Although prevalence of myocarditislike MR findings in athletes recovering from COVID-19 varied from 0 up to 15% in single center studies7, recently performed multicenter studies confirmed prevalence at the lower end of this range8. For example, the results from the Big Ten COVID-19 Cardiac Registry, of which UW-Madison participated, showed that 2.3% of 1,597 athletes diagnosed with COVID-19 had clinical or sub-clinical myocarditis9.
However, "the clinical significance of these myocarditis-like findings could be only determined after prospective longitudinal studies of these young athletes," Dr. Starekova points out.
Limitations of the UW-Madison study, and of many other studies on athletes, were retrospective design, lack of case-controls and lack of appropriate normative values (e.g., by age, gender, type of sport), an issue that Dr. Starekova believes could be resolved with further studies on younger athletes.
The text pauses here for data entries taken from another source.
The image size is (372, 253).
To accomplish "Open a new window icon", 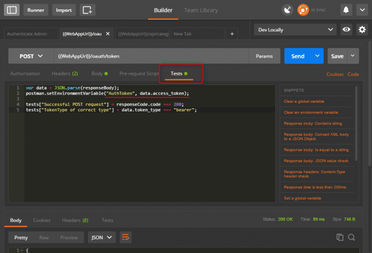I will pyautogui.click(x=87, y=10).
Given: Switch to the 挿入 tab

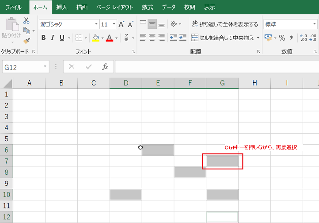Looking at the screenshot, I should pos(61,7).
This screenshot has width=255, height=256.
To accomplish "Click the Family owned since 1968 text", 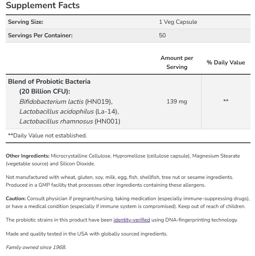I will [x=36, y=247].
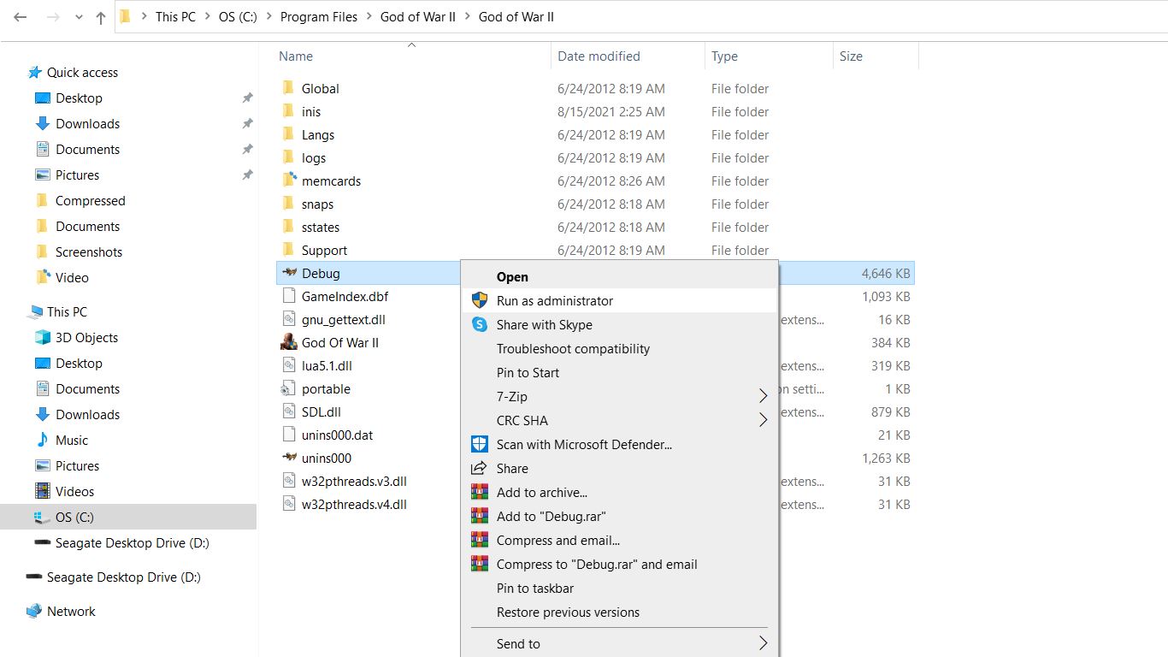The image size is (1168, 657).
Task: Expand the Send to submenu
Action: coord(763,644)

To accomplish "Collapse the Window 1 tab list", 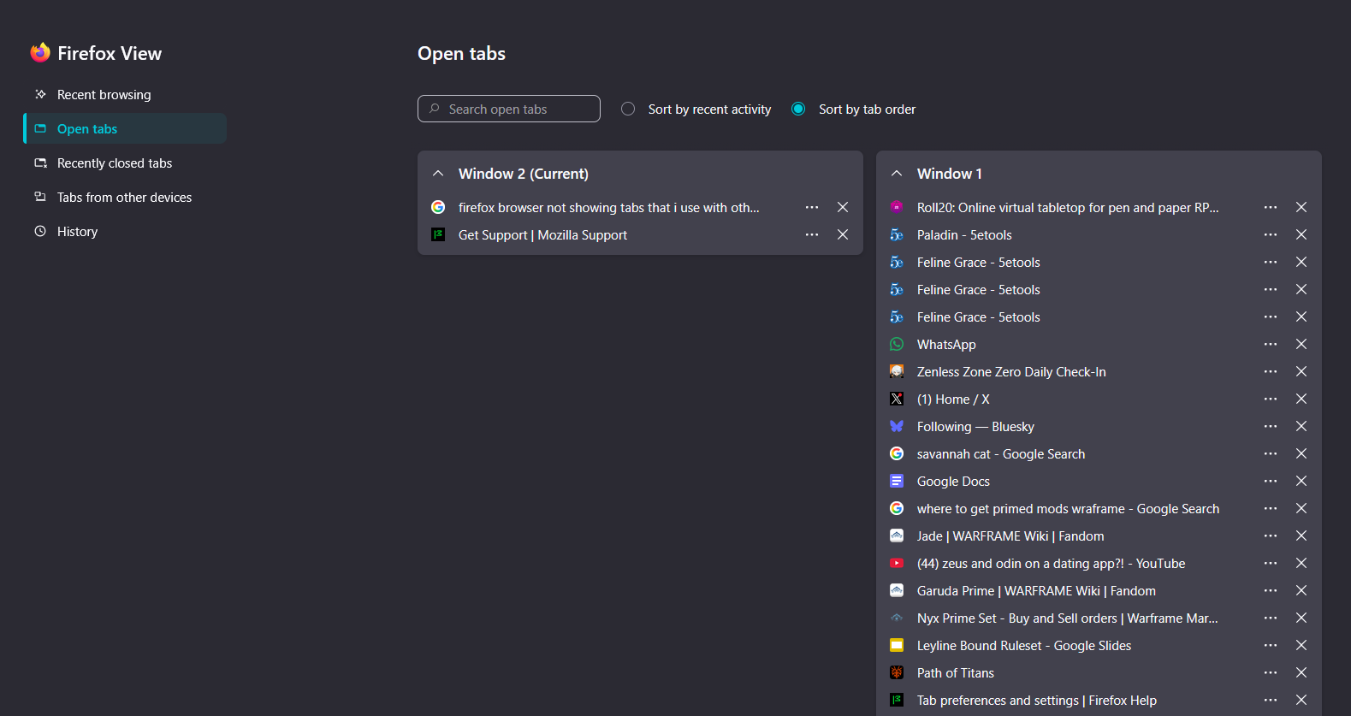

A strength of the UW study was the inclusion of all athletes who tested positive for COVID-19, a factor that would reduce potential bias.
"The MR findings of athletes recovering from COVID-19 need to be interpreted carefully," Starekova said. For example, focal septal fibrosis, at inferior insertion point of the right ventricle, has been previously reported in connection with athletic training and is unlikely to have been caused by COVID-19. Further, COVID-19 may alter cardiac function, however, attenuation of myocardial strain was seen also in athletes without COVID-19, and was shown to be associated with the level of myocardial hypertrophy10.
“It is very important to understand that different sports lead to different cardiac adaptations or remodeling, and avoid possible misinterpretations.”
Dr. Jitka Starekova
To ensure the safety of all COVID-19 positive student athletes, a returnto-play protocol was developed. First, students had to be asymptomatic and then they could gradually resume the sport activity11. In the event that student athletes experienced new onset of cardiac symptoms, it was advised they undergo ECG and echocardiography, and cardiac MRI should be considered8.